Exercise brief
Of the lines below, write out exactly those from the line with "August 2009 (802, 2006)" through the line with "Juli 2019 (795, 614)", both included, and skip the rest.

[Saved entries]
_ _ _ _ _
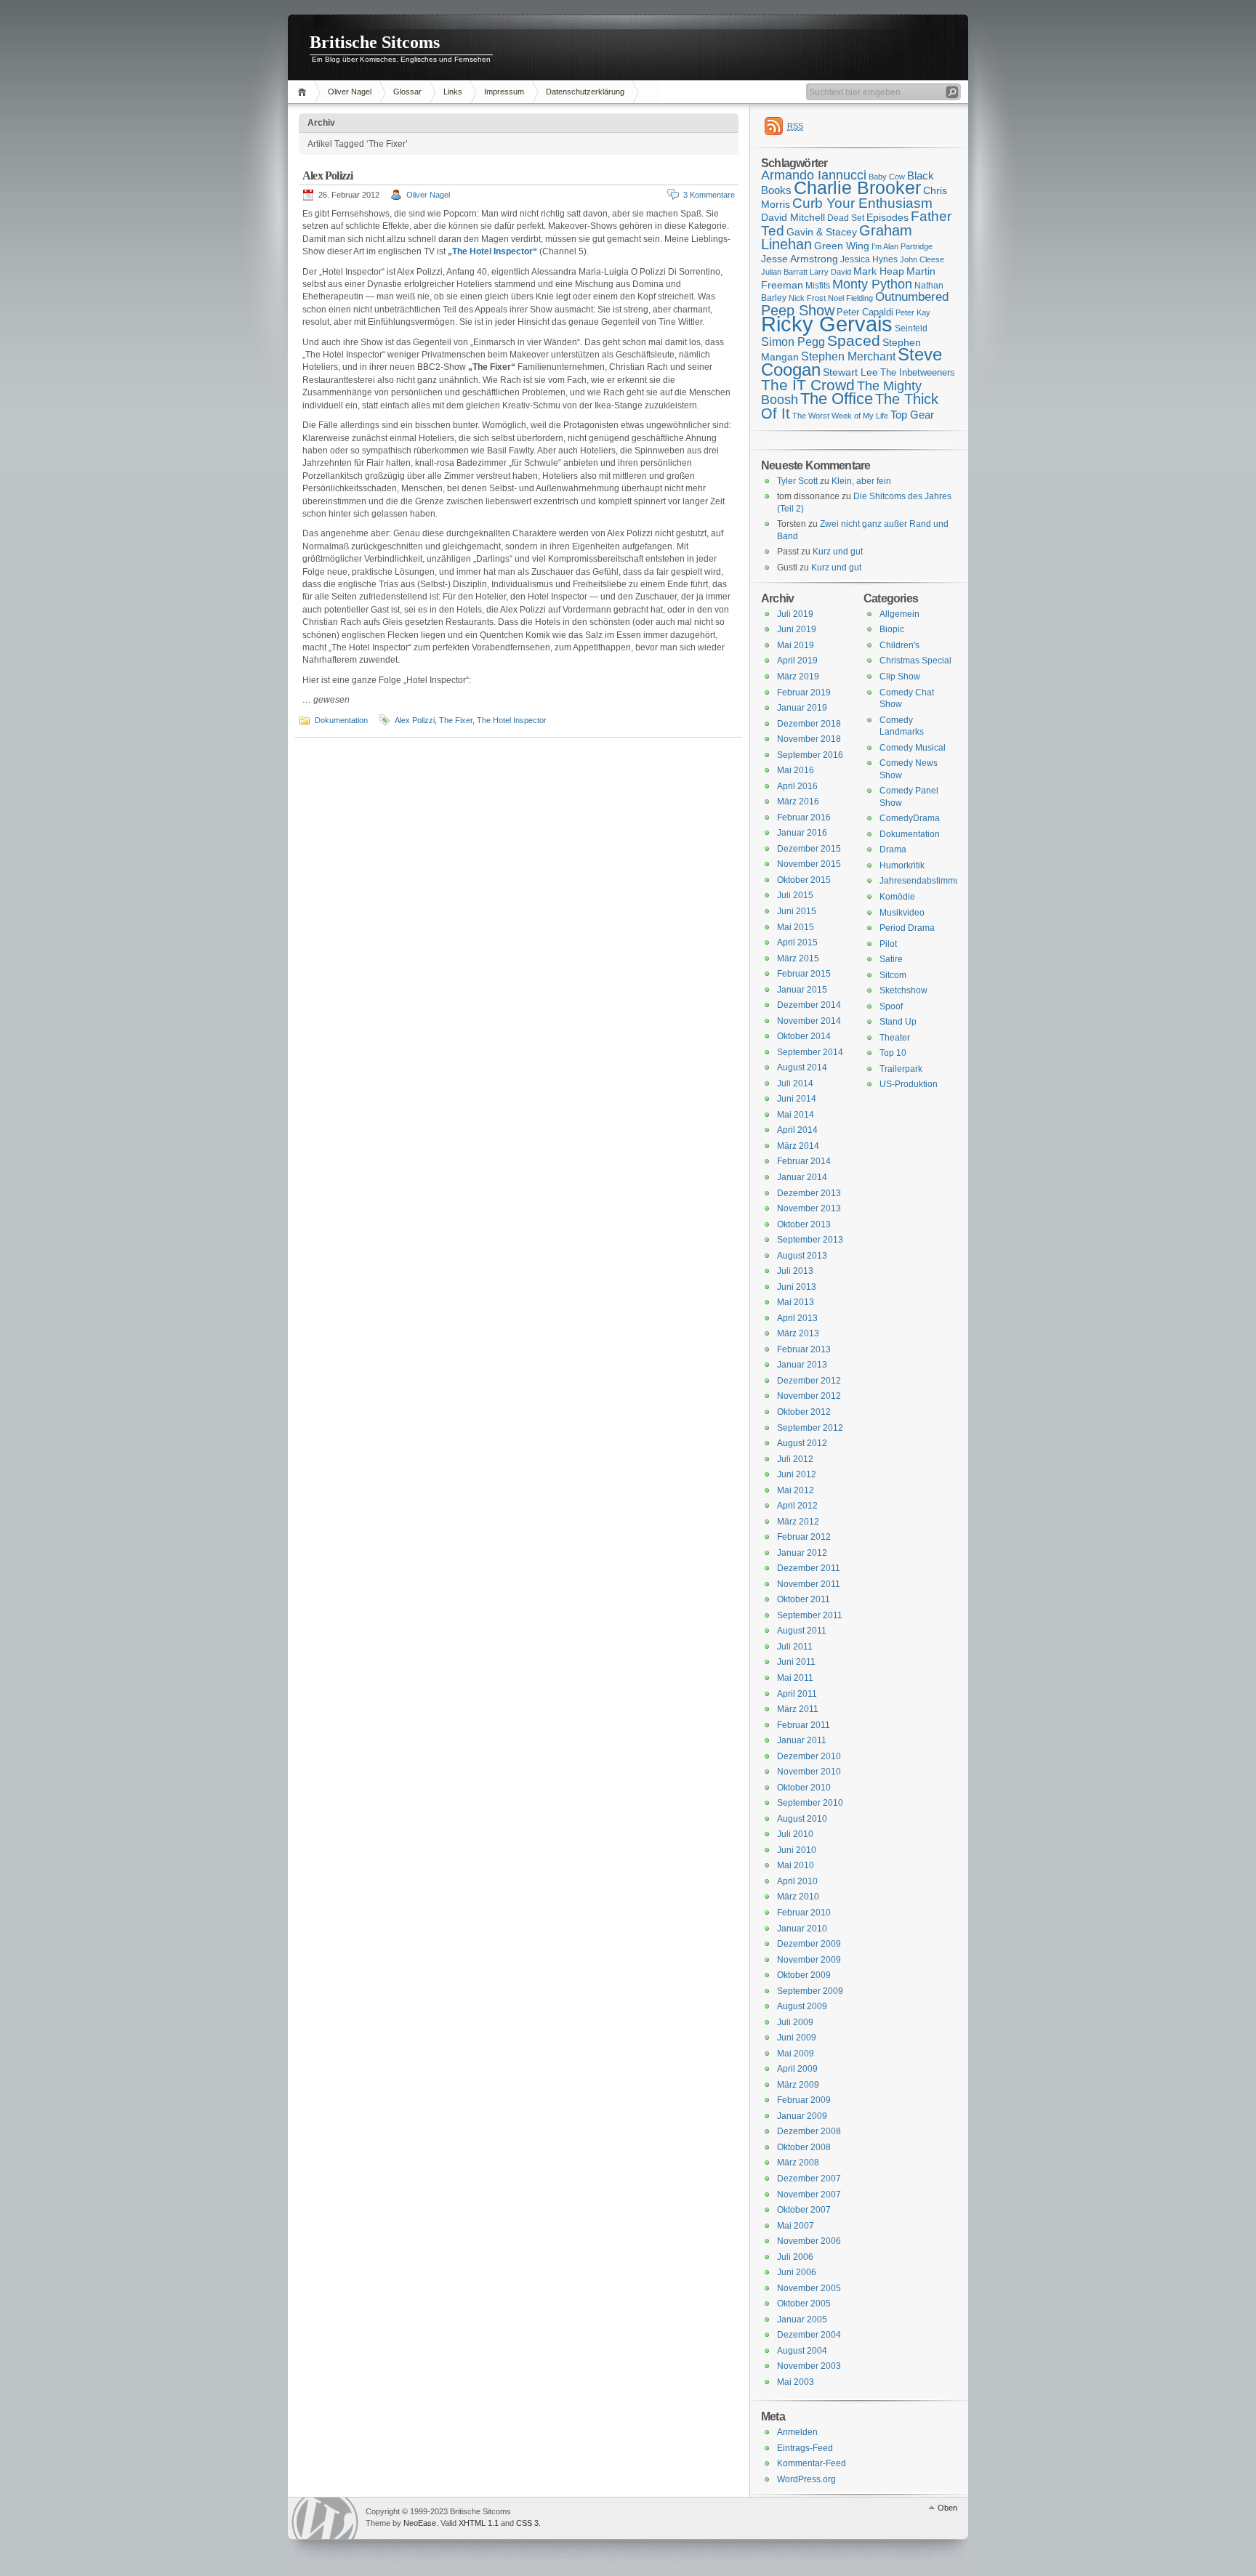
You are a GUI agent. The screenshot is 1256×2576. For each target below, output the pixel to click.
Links (452, 91)
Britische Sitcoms (375, 42)
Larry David (830, 271)
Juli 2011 (795, 1647)
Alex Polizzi (327, 175)
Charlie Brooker (857, 188)
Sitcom (892, 975)
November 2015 (809, 864)
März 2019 (798, 676)
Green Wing (841, 245)
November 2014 (809, 1021)
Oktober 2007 (804, 2210)
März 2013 (798, 1333)
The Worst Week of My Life (840, 415)
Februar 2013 (804, 1349)
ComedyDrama (909, 818)
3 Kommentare (709, 194)
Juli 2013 (795, 1271)
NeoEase (419, 2523)
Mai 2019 (795, 645)
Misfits (817, 285)
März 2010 (798, 1896)
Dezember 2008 (809, 2131)
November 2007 (809, 2194)
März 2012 (798, 1522)
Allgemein (899, 614)
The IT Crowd (808, 385)
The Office (836, 398)
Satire (891, 959)
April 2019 (797, 660)
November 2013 (809, 1208)
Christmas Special (915, 660)
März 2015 (798, 958)
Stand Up (898, 1022)
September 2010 (810, 1803)
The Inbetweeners (917, 372)
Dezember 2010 (809, 1756)
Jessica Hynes (869, 259)
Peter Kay (912, 312)
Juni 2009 (796, 2037)
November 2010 (809, 1772)
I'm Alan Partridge (902, 246)
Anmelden (797, 2432)
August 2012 (802, 1443)
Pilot (888, 944)
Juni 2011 (796, 1662)
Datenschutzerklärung (585, 91)
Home (304, 92)
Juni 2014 (796, 1099)
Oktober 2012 (804, 1412)
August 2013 (802, 1256)
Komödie (897, 897)
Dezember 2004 (809, 2335)
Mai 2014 (795, 1115)
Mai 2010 (795, 1865)
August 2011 (801, 1631)
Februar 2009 (804, 2100)
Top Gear (912, 414)
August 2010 (802, 1819)
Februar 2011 (803, 1725)
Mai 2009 (795, 2053)
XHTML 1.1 (479, 2523)
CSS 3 (527, 2523)
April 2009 (797, 2069)
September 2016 (810, 755)
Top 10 (892, 1053)
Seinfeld (911, 328)
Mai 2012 (795, 1490)
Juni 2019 (796, 629)
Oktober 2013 (804, 1224)
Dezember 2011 (808, 1568)
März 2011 (797, 1709)
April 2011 (797, 1694)
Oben (947, 2507)
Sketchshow (903, 990)
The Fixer (455, 720)
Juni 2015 (796, 911)
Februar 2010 (804, 1912)
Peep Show (797, 310)
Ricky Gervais (827, 324)
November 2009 (809, 1960)
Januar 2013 (802, 1365)
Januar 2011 (801, 1740)
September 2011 (809, 1615)
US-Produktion (908, 1084)
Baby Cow (887, 176)
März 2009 (798, 2085)
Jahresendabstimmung (924, 881)
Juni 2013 (796, 1287)
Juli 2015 (795, 895)
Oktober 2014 (804, 1036)
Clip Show (899, 676)
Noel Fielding (850, 298)
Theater (894, 1038)
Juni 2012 (796, 1474)
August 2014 (802, 1067)
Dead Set (845, 218)
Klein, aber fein (861, 481)
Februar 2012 (804, 1537)
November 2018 (809, 739)
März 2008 (798, 2162)
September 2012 (810, 1428)
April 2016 (797, 786)
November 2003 (809, 2366)
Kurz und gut (838, 551)
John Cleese (922, 259)
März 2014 (798, 1146)
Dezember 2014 (809, 1005)
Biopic (891, 629)
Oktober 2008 (804, 2147)
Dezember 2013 (809, 1193)
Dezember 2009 (809, 1944)
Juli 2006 (795, 2257)
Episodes (887, 217)
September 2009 (810, 1991)
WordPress (324, 2518)
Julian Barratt (784, 271)
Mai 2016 (795, 770)
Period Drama (907, 928)
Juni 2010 (796, 1850)
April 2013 (797, 1318)
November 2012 (809, 1396)
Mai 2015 (795, 927)
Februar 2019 (804, 692)
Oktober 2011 (803, 1599)
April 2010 (797, 1881)
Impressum (504, 91)
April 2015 (797, 942)
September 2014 (810, 1052)
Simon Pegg (793, 341)
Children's (899, 645)
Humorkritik (902, 865)
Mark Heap (878, 271)
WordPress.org (806, 2479)
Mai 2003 (795, 2382)
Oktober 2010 (804, 1787)
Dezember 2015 (809, 849)
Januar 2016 (802, 833)
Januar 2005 (802, 2319)
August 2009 (802, 2006)
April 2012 (797, 1506)
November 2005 (809, 2288)
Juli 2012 (795, 1459)
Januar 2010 (802, 1928)
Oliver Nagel (349, 91)
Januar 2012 (802, 1553)
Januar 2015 (802, 990)
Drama (892, 849)
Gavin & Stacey (821, 232)
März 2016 (798, 801)
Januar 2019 (802, 708)
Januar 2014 (802, 1177)
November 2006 (809, 2241)
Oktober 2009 (804, 1975)
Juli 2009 (795, 2022)
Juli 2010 (795, 1834)
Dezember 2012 (809, 1381)
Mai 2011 (795, 1678)
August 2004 (802, 2351)
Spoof (891, 1006)
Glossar (407, 91)
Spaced (853, 340)
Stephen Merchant (848, 356)
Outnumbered (912, 297)
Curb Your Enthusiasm (862, 203)
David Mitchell (793, 217)
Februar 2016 (804, 817)
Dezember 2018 (809, 724)
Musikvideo (902, 913)
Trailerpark (900, 1069)
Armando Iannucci (813, 175)
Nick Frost (807, 298)
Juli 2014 (795, 1083)
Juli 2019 (795, 614)
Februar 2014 (804, 1161)
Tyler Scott (797, 481)
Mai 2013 (795, 1302)
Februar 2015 (804, 974)
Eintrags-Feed (805, 2448)
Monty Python (872, 284)
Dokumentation (341, 720)
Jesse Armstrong (799, 259)
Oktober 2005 (804, 2303)
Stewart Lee (850, 372)
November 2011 (808, 1584)
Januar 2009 (802, 2116)
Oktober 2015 (804, 880)
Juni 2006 (796, 2272)
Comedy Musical (912, 748)
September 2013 (810, 1240)
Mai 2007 (795, 2226)
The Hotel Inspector (512, 720)
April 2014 (797, 1130)
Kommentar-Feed (811, 2463)
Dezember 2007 (809, 2178)
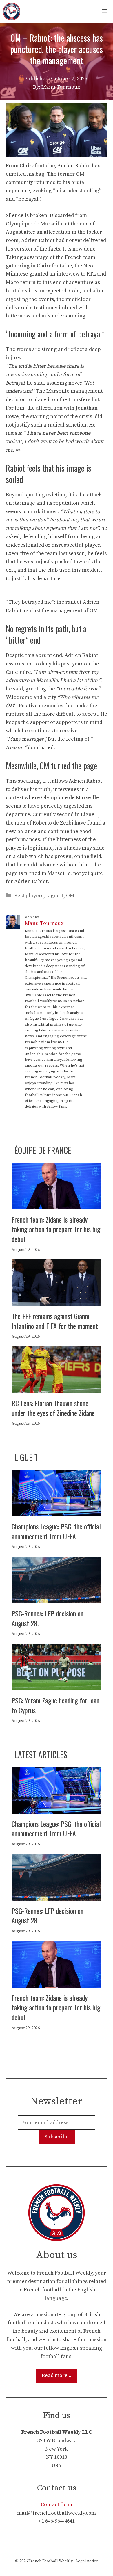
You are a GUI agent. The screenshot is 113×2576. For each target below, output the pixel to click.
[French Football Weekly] (11, 11)
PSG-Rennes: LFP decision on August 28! (47, 1618)
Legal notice (87, 2561)
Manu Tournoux (44, 923)
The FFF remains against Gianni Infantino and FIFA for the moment (55, 1321)
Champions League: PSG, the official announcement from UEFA (56, 1531)
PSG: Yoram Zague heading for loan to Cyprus (55, 1705)
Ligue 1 (54, 895)
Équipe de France (42, 1150)
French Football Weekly (50, 2561)
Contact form (56, 2504)
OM (70, 895)
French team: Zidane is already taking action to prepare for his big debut (56, 1229)
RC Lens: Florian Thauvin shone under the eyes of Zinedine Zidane (53, 1408)
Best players (28, 895)
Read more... (57, 2375)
_ _ _ _ _
Answer box
August 2009 (802, 2006)
April 2012 (797, 1506)
November 2005 (809, 2288)
Juli 2012 (795, 1459)
Januar 2010 (802, 1928)
Oliver Nagel (349, 91)
Januar 2012 (802, 1553)
Januar 2015 (802, 990)
Drama (892, 849)
Gavin & Stacey (821, 232)
März 2016 (798, 801)
Januar 2019 (802, 708)
Januar 2014 (802, 1177)
November 2006 (809, 2241)
Oktober 2009 (804, 1975)
Juli 2009 (795, 2022)
Juli 2010 (795, 1834)
Dezember 2012 (809, 1381)
Mai 2011 (795, 1678)
August 2004 (802, 2351)
Spoof (891, 1006)
Glossar (407, 91)
Spaced (853, 340)
Stephen Merchant (848, 356)
Outnumbered (912, 297)
Curb Your Enthusiasm (862, 203)
David Mitchell (793, 217)
Februar 2016 (804, 817)
Dezember 2018 (809, 724)
Musikvideo (902, 913)
Trailerpark (900, 1069)
Armando Iannucci (813, 175)
Nick Frost (807, 298)
Juli 2014 (795, 1083)
Juli 2019 (795, 614)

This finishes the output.